Written in Python 2.7.2, Beautiful Soup 4, and LXML parser

#!/usr/bin/python

import urllib
import re
import sys
from bs4 import BeautifulSoup
print "\n\n"
print "++++++++++++++++++++++++++++++++++++++++++++++++++++++++\n"
print """
        The following list of IP's is pulled from
        the SANS Internet Storm Center.  It shows
        a list of up to the top 100 IP's from which
        suspected malicous traffic was seen.
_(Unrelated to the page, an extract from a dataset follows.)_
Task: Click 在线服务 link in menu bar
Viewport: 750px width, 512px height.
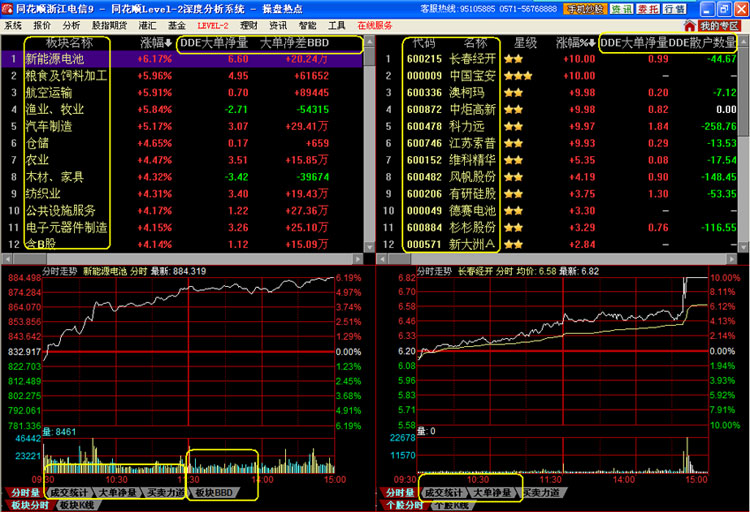Action: [376, 25]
It is
        not recommended to use this as a black list.
        source: http://isc.sans.edu/sources.html
        """
print "\n++++++++++++++++++++++++++++++++++++++++++++++++++++++++\n"

topX = int(raw_input("Enter the Top X amount, btw 1 & 100, of flagged IP's you want to see: "))

while ((topX < 1) or (topX > 100)):
        print "The ammount must be a number btw 1 & 100\n"
        topX = int(raw_input("Enter the Top X amount, btw 1 & 100, of flagged IP's you want to see: "))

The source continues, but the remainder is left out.